Жак Рансьер: «Задача в том, чтобы сохранять несогласие»

     

    Жак Рансьер, будучи мыслителем эмансипации рабочих, на протяжении всей своей жизни был крепко привязан к идее равенства – деконструировал «авторитеты» и высокомерие «знающих». Например, в «Les mots et les torts» [1], недавно вышедшей книге диалогов Рансьера с молодым испанским философом Хавьером Бассасом, бывший ученик Альтюссера объясняет, как он всегда пытался «противопоставить идентификациям и различиям неэгалитарного мышления мир равенства без границ». В феврале 2021 года корреспонденты еженедельника Les Inrockuptibles встретились с Жаком Рансьером, чтобы узнать, как философ рассматривает период истории, когда под воздействием угрозы вируса высказывания экспертов подавляют всех остальных и принуждают прекариат к молчанию.
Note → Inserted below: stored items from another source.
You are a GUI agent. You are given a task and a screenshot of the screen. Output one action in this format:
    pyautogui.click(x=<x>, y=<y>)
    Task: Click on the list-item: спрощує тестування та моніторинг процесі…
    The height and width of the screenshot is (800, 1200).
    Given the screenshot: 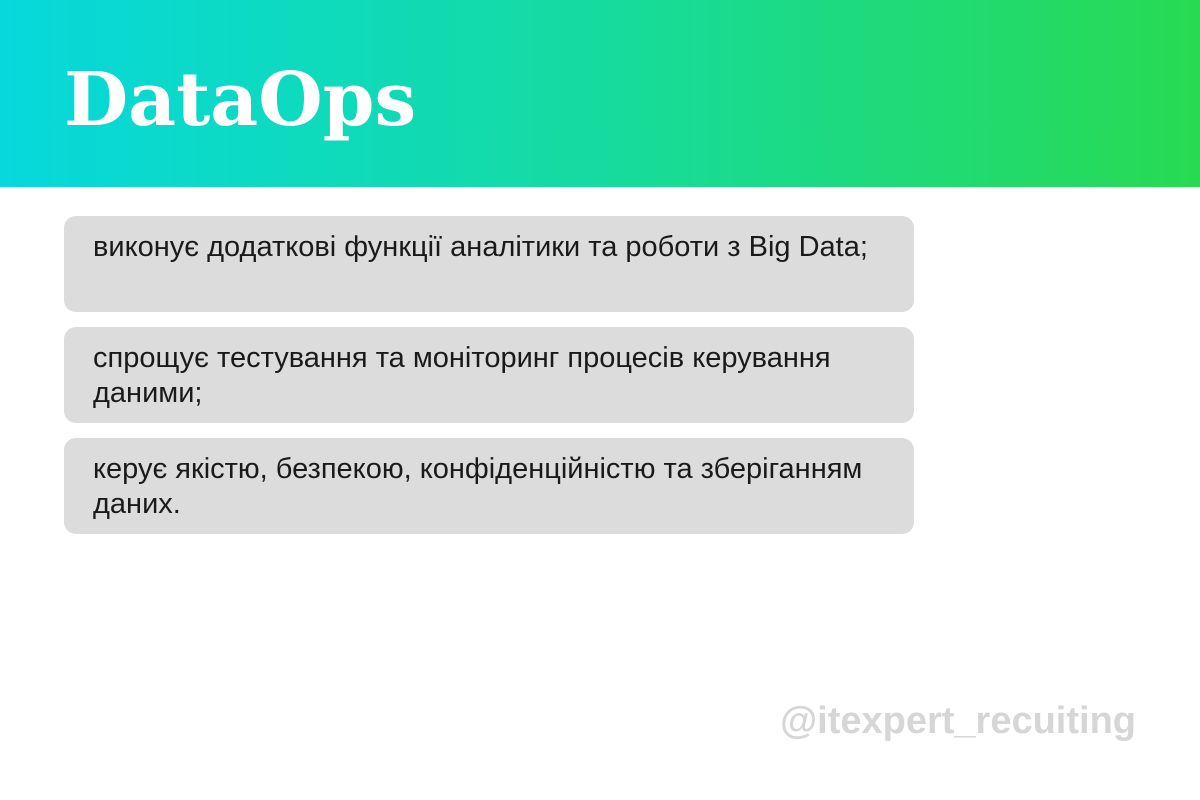 What is the action you would take?
    pyautogui.click(x=489, y=375)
Однако автор таких работ, как «Невежественный учитель» (1987), «Ненависть к демократии» (2005) и «Освобожденный зритель» (2008), оказывается несговорчивым собеседником и в ответ исследует настоящее, от баррикад до «мер безопасности», просвечивая его рентгеновскими лучами в поисках возможности нового политического момента. Перевод интервью выполнил Максим КАРПИЦКИЙ.

     

    В нашем последнем интервью с вами, в 2011 году, в самый разгар «арабской весны», движений «Indignados» и «Occupy Wall Street», вы говорили о «начале политики». Где мы находимся сейчас, десять лет спустя? Что стало с этими начинаниями?

    Я придерживаюсь принципа избегать масштабных обобщений, говоря об истории. Конечно, классический анализ сказал бы, что эти начала провалились, потому что были спонтанными, эфемерными и неорганизованными. Действительно, эти движения забуксовали. Тем не менее, речь об истинно политических эпизодах истории в том смысле, что они приоткрыли иные темпоральности. Время эмансипации порывает с использованием времени, определяемым властью государства. Весна, конечно, редко превращается в лето – у нас есть схожий собственный опыт. Так что в сравнении с тем, что происходит сейчас, действительно имел место разлом.

    Но даже до начала пандемии, в 2016 году, другое политическое начало, «Ночное стояние», не устояло в предвыборной ситуации. То же самое мы видели в Испании и Греции: эмансипаторные политические движения не смогли нарушить правила игры. Некоторые делают вывод, что дело в том, что у них не было политической организации. Но то, что они считают организацией, всегда гомогенно с темпоральностью государства. Поэтому приходится выбирать: либо политики нет вообще – есть, в конце концов, и такая гипотеза, – либо она есть, и она определяется окнами, которые создают такого рода моменты.

     

    Ночное стояние в Париже, 2016

     

    Согласно вашему определению эмансипации как восхождения к видимости людей, которые прежде находились в тени, разве момент кризиса здравоохранения не привёл к прямо противоположному? Разве не привел он к тому, что слова экспертов заглушают голоса остальных и отбрасывают невидимых обратно в тень?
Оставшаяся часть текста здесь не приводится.